Target pointing data:

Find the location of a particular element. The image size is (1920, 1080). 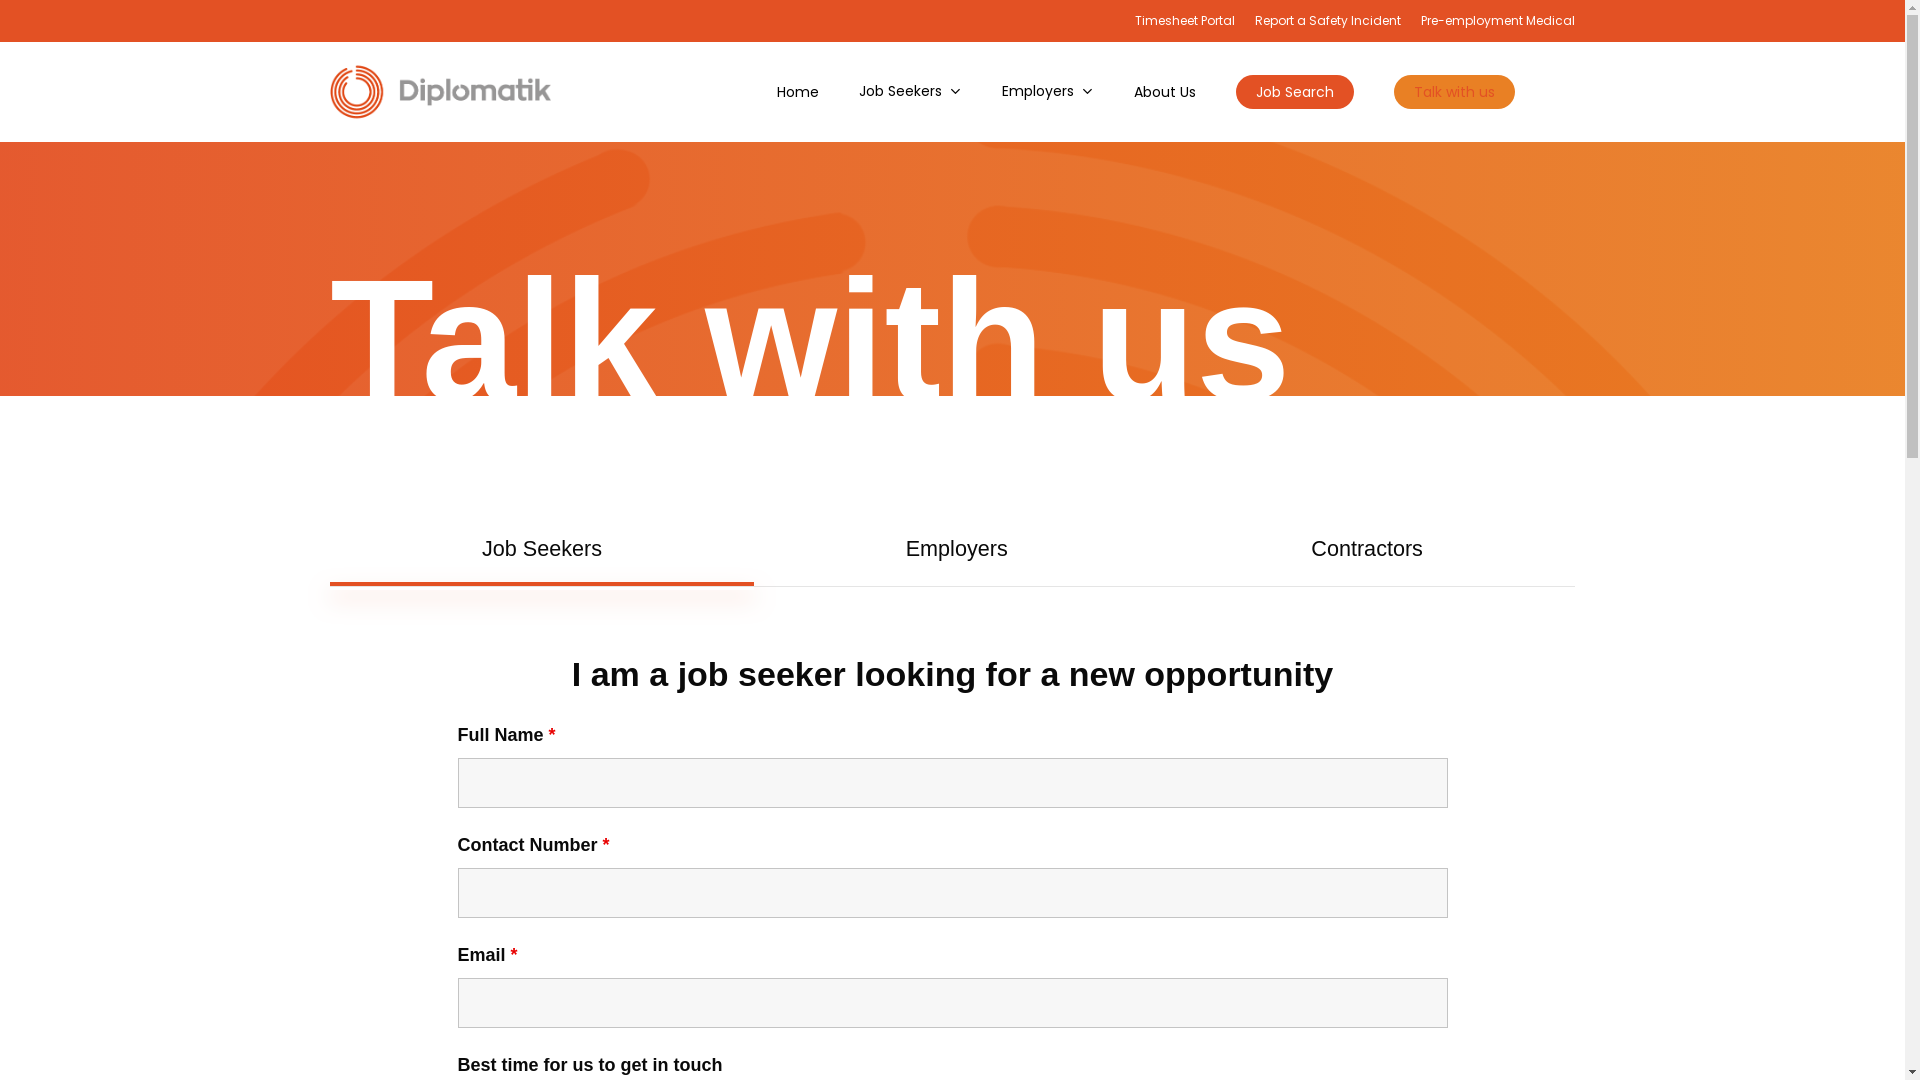

Employers is located at coordinates (957, 548).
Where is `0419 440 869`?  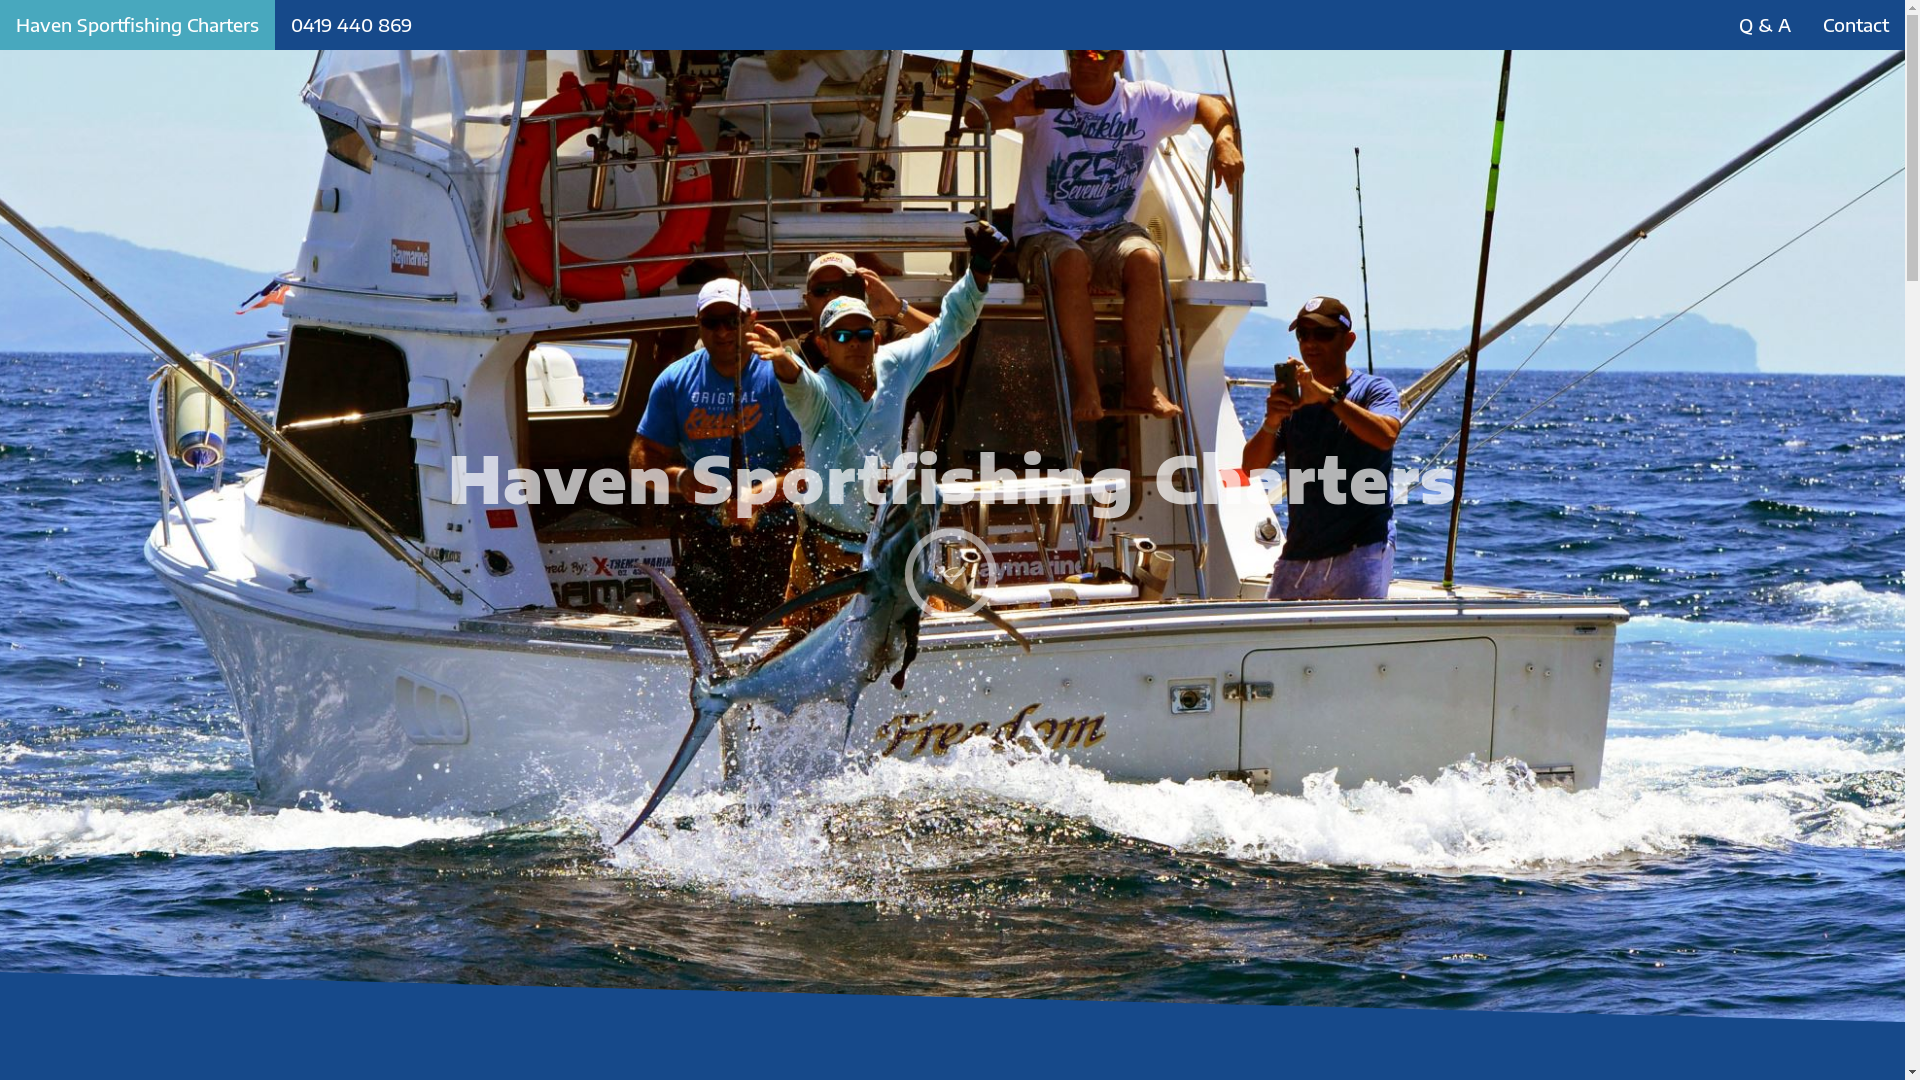
0419 440 869 is located at coordinates (352, 25).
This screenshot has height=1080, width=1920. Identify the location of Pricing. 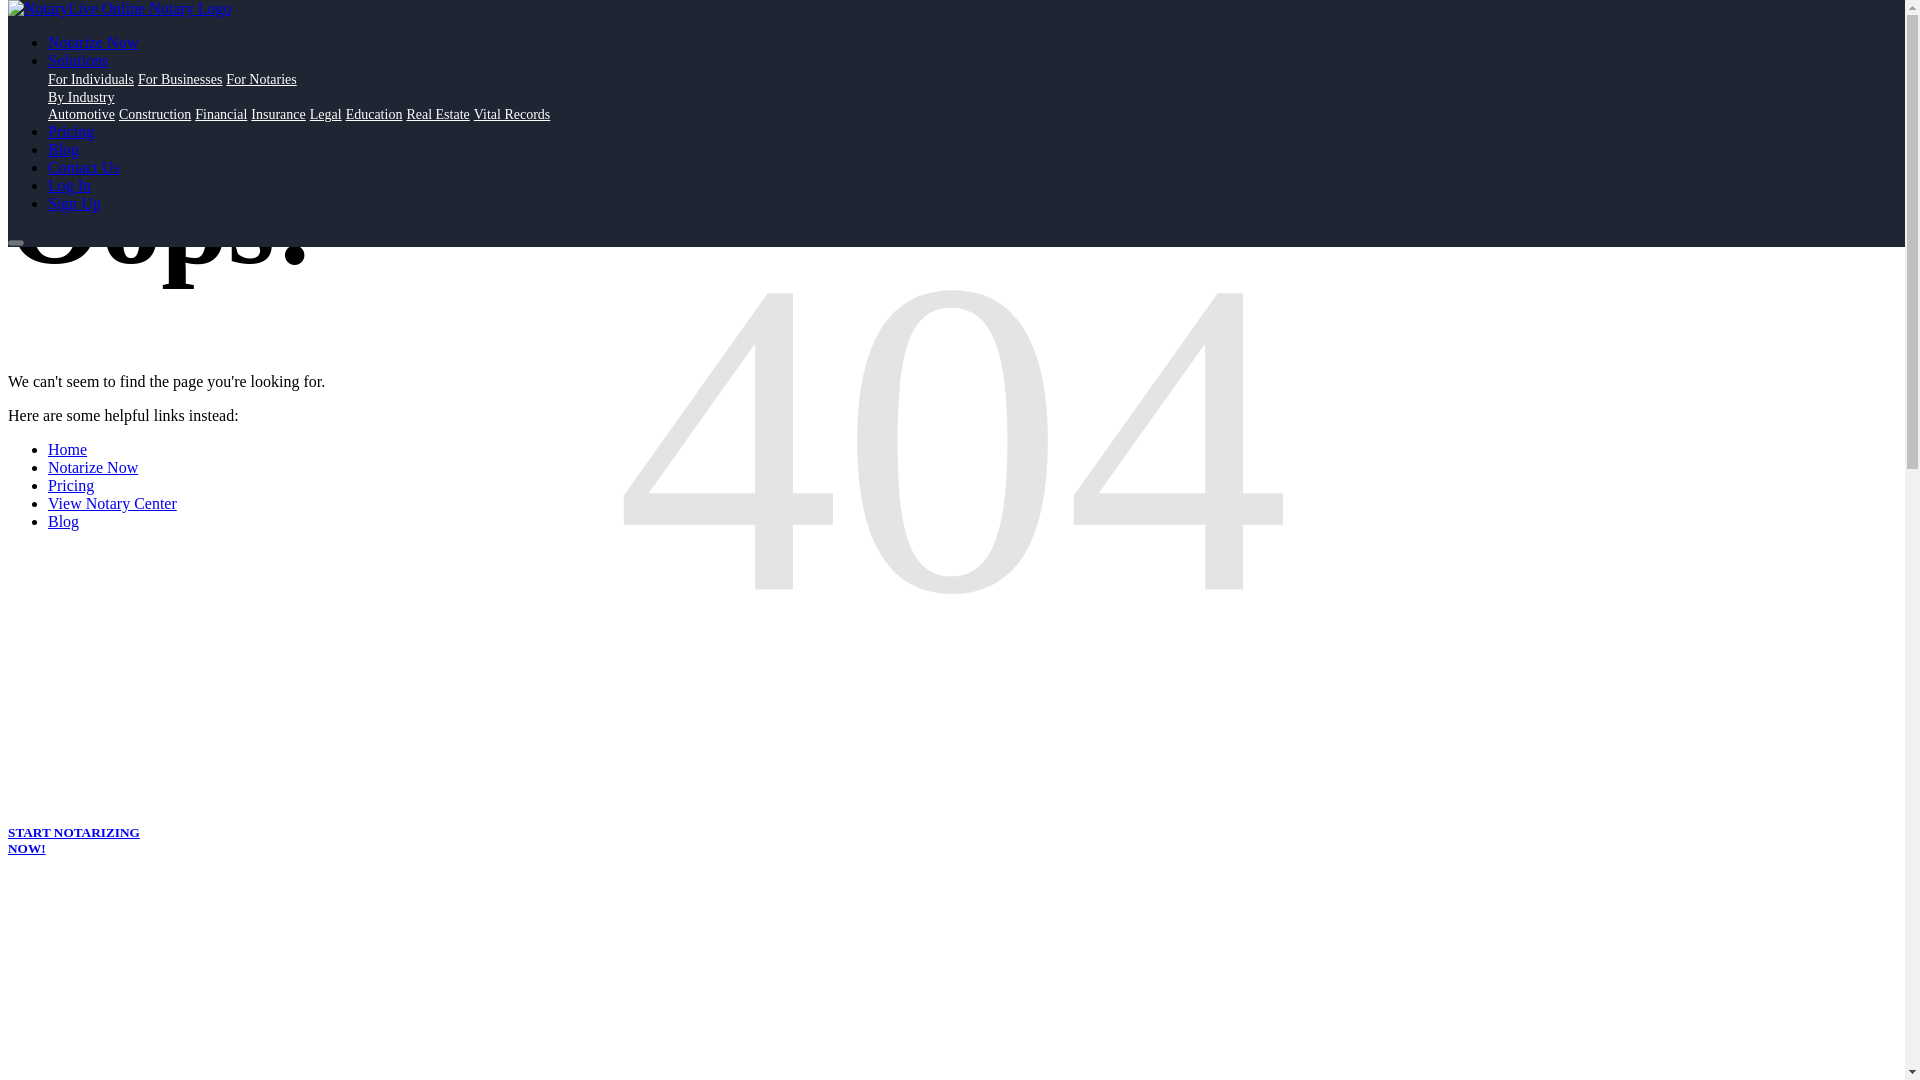
(71, 132).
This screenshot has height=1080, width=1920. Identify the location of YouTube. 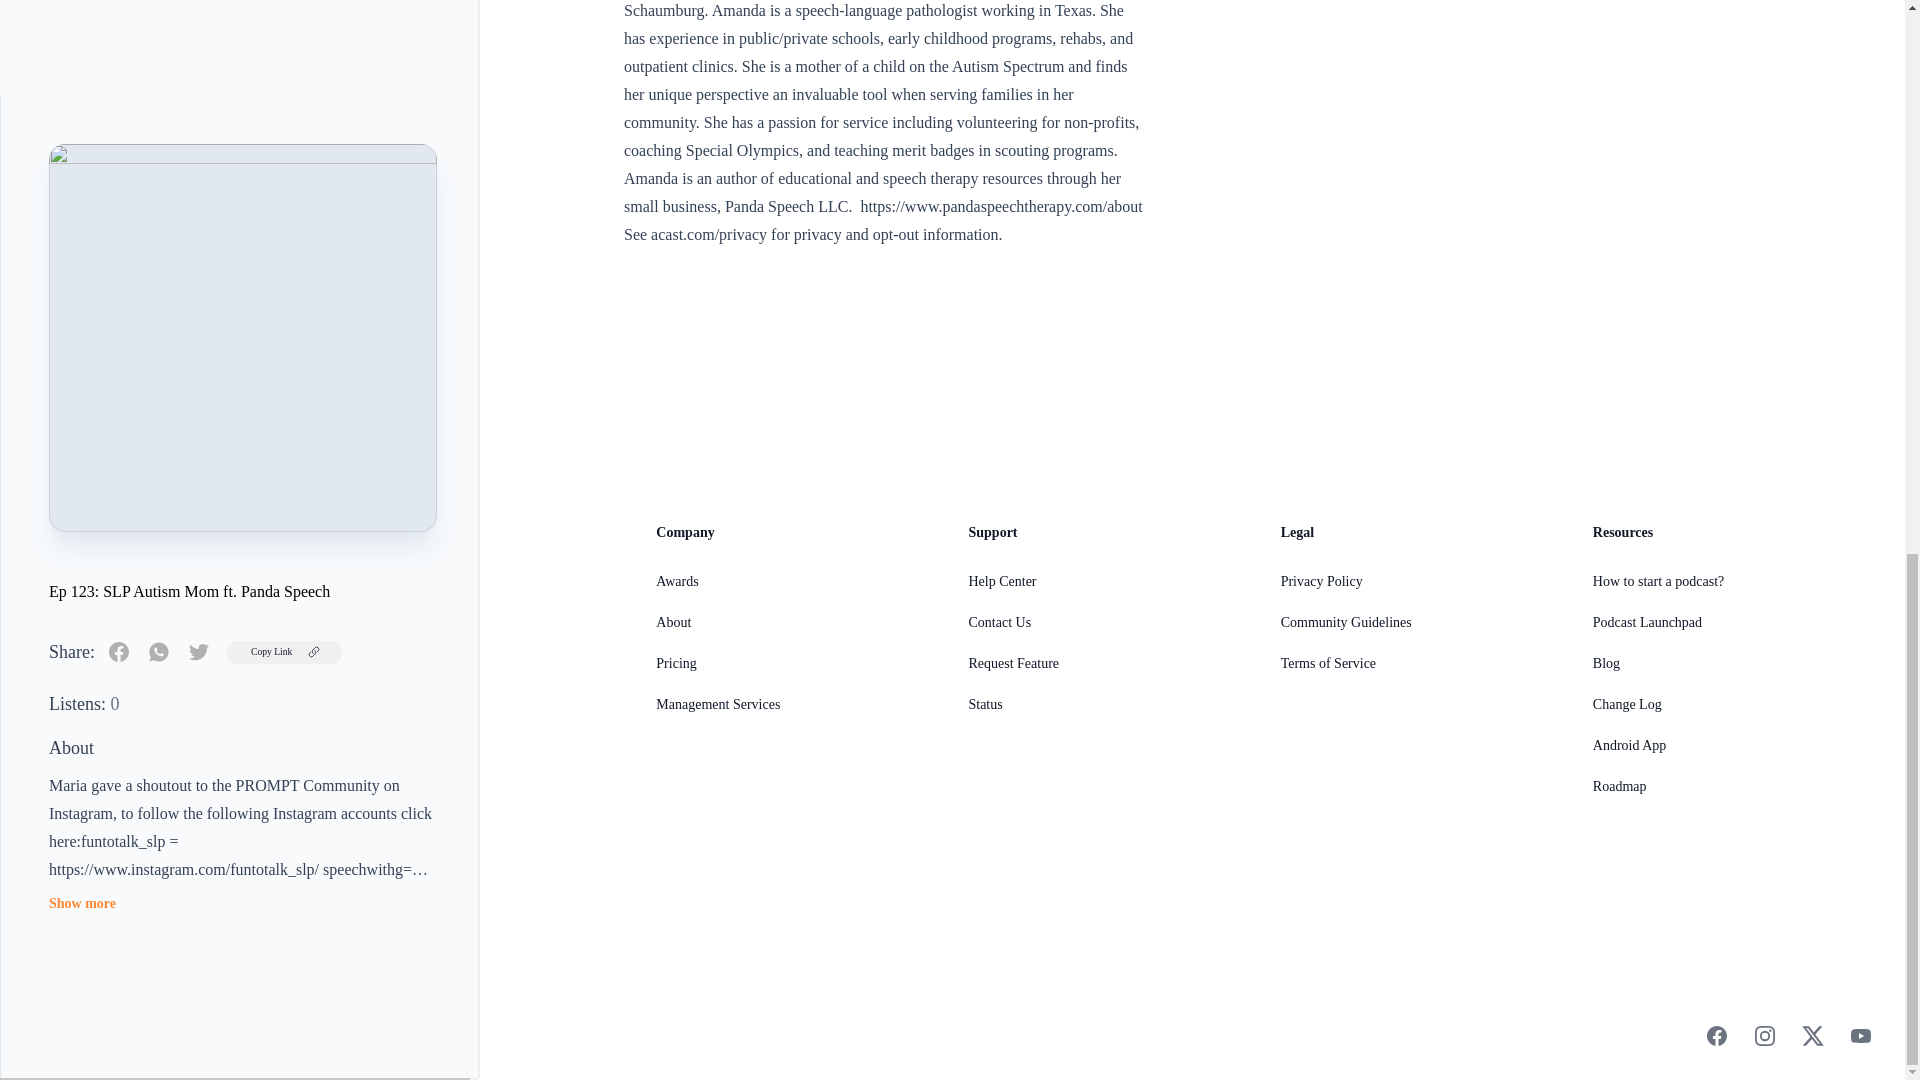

**STATED GOAL**
Write out the whole listing above again with each "screenshot" swapped for "image" and nothing else changed. Leave the pictures out.

**WRITTEN SOLUTION**
Find the location of a particular element. The image size is (1920, 1080). 

Employers is located at coordinates (957, 548).
Where is `0419 440 869`?  
0419 440 869 is located at coordinates (352, 25).
This image has height=1080, width=1920. Identify the location of Pricing. 
(71, 132).
This image has height=1080, width=1920. Identify the location of YouTube. 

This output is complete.